Poster Metropolitan Opera's 'Guillaume Tell'
Bryan Hymel and Marina Rebeka in the Metropolitan Opera's production of Rossini's 'Guillaume Tell'
Marty Sohl/Met Opera

Classical news: Met Opera ash-thrower apologizes

Roger Kaiser has apologized for scattering his friend's cremains in the orchestra pit of the Metropolitan Opera. Kaiser says the offer to scatter ashes at the Met was "a sweet gesture to a dying friend that went completely and utterly wrong in ways that I could never have imagined." Amid fears about the nature of the powdery substance, Kaiser's ash-throwing caused the Met to cancel two performances. (New York Times)

Remembering Zoltán Kocsis

Hungarian pianist and conductor Zoltán Kocsis has died "after a long illness" at age 64, Hungary's National Philharmonic Orchestra has announced. A frequent guest conductor with top orchestras around the world, Kocsis was particularly lauded for his interpretations of Bartok. (The Guardian)

A literary prize for Philip Glass

Bob Dylan isn't the only musician winning literary prizes: American composer Philip Glass has been named the winner of this year's Chicago Tribune Literary Prize. The award recognizes his 2015 memoir, Words Without Music. (Chicago Tribune)

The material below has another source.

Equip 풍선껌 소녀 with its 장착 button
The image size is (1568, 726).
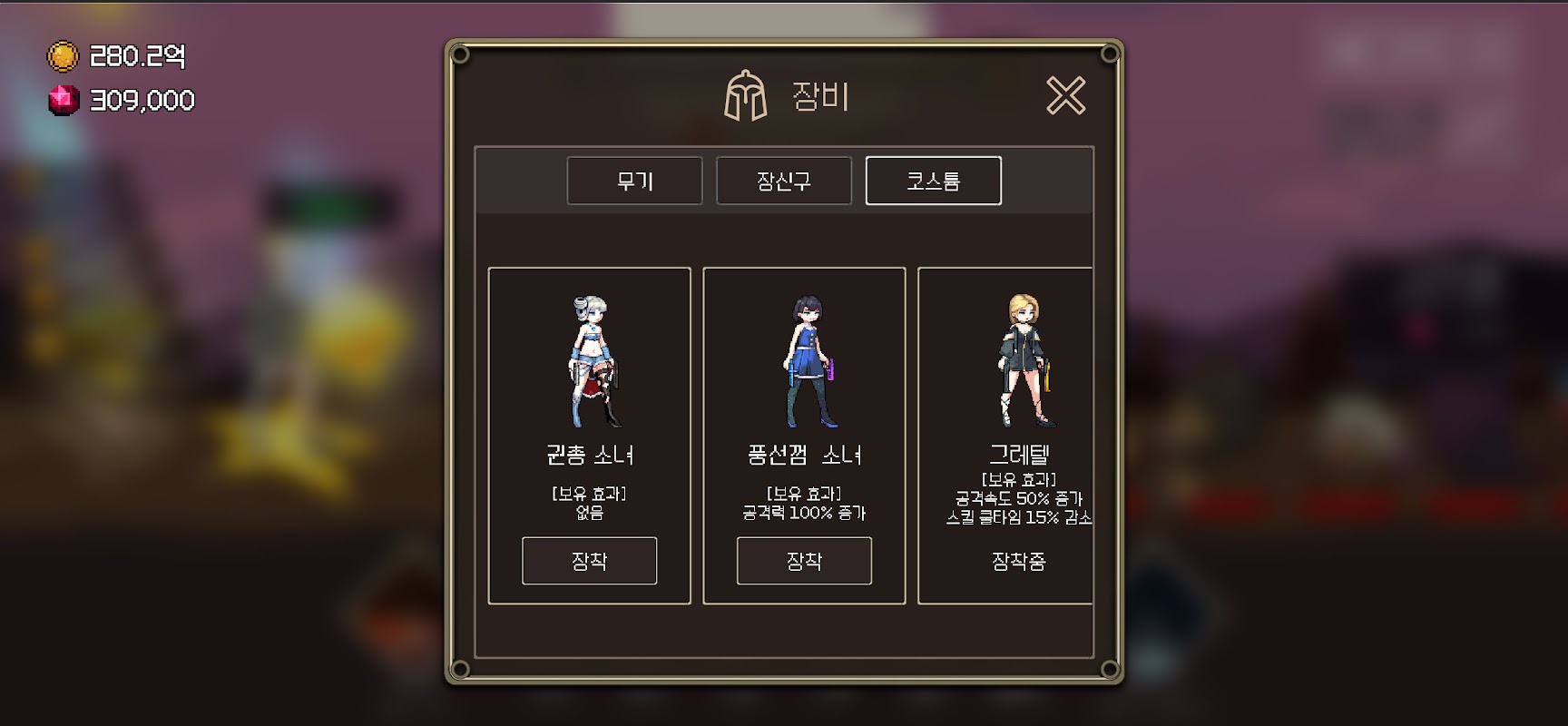tap(805, 561)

Nonprofits fund classical music critic at Boston Globe

With fewer and fewer publications employing classical music critics, what's to become of classical music coverage in mainstream media? The Boston Globe is trying one possible solution: their classical critic, Zoë Madonna, is being funded for ten months by a coalition of nonprofit organizations. The paper promises that Madonna will remain independent, addressing concerns that some of the funding organizations also support the very music Madonna is meant to be independently evaluating. (New York Times)

A classical boy band?

A Berlin producer is hoping to capitalize on the kind of buzz surrounding pop-music boy bands like One Direction with a new boy-band that plays classical music (or, at least, classical instruments). The Symphoniacs comprise seven attractive young men from around the world, and producer Andy Leomar hopes they can build on their German success to achieve international fame. (Classic FM)

https://www.youtube.com/watch?v=9NjTpkjFjTo

Boy donates Bar Mitzvah cash to striking musicians

Young Jonah Hertzman is doing what he can to support the striking musicians of the Pittsburgh Symphony Orchestra: he's using his Bar Mitzvah money as "leverage" to support the musicians in their negotiations with management. "As soon as the strike ends," he writes on a crowdfunding page, "I will donate all the money I've raised here directly to the PSO itself." He's also raising awareness by pogo-sticking along the picket line.

Juilliard students rickroll protesters

Last week, members of the Westboro Baptist Church staged a protest at the Juilliard School, saying the school has "filled the nation with proud sodomites," according to one protest organizer. The students responded by rickrolling the protesters with an arrangement of Rick Astley’s "Never Gonna Give You Up."

Katherine Jenkins sings on a plane

To celebrate its new service to Moscow, British Airways enlisted soprano Katherine Jenkins to entertain passengers along with dancers from the Bolshoi Ballet. As Norman Lebrecht notes, though, the effect is slightly less impressive when you watch passenger videos as opposed to the official, close-miked, video.